What this task involves:
Filter out every line below that lacks "assistência", and copy the rest.

Data shown:
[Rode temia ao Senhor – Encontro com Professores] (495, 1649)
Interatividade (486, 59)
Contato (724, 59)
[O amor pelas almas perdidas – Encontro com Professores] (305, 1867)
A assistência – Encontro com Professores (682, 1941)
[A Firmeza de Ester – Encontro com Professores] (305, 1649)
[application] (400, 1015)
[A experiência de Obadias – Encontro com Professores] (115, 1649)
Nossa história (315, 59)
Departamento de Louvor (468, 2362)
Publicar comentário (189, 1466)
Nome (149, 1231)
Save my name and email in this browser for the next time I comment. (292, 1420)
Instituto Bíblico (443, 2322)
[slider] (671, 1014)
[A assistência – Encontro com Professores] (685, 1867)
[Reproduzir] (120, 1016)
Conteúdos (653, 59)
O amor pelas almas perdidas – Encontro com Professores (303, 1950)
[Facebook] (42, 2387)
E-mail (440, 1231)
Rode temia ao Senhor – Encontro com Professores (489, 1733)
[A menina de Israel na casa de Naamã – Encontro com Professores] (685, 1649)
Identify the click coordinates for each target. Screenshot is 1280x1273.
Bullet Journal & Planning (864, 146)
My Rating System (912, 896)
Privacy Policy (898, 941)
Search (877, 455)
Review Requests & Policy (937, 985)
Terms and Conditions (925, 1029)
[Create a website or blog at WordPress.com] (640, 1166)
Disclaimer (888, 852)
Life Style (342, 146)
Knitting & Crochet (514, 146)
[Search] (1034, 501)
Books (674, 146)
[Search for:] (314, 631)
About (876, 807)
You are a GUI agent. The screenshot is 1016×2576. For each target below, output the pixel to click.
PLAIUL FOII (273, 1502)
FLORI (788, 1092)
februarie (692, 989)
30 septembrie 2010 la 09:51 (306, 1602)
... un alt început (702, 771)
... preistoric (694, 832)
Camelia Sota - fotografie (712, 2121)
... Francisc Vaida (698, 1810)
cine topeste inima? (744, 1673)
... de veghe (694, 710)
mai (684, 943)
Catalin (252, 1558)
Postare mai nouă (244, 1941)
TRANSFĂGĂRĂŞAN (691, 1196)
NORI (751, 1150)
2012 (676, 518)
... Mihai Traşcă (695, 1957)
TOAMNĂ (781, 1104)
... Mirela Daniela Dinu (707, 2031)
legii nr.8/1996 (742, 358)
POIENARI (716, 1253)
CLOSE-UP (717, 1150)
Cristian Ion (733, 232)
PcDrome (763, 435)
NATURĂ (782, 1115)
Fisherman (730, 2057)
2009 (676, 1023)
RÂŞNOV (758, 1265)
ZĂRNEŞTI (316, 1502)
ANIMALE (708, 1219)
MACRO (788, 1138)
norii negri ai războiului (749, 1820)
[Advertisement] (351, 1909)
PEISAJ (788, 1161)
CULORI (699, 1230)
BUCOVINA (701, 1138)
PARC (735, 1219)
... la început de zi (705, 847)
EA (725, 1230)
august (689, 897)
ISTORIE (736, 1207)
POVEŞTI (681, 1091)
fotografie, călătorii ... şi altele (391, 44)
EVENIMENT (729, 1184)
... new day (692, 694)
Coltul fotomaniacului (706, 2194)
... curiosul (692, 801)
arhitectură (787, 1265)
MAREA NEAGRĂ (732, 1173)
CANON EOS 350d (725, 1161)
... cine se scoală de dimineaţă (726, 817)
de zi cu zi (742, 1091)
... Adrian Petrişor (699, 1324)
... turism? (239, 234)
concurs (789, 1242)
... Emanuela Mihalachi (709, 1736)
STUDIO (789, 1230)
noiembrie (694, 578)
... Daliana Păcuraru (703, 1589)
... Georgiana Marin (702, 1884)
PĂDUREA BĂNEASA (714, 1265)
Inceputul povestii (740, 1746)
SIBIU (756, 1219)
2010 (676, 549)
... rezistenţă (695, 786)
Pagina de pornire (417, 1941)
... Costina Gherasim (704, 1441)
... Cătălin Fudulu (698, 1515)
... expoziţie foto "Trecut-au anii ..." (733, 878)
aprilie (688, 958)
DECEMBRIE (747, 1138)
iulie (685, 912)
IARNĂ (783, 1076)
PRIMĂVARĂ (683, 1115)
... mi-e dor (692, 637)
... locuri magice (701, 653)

Exercise solution:
A assistência – Encontro com Professores (682, 1941)
[A assistência – Encontro com Professores] (685, 1867)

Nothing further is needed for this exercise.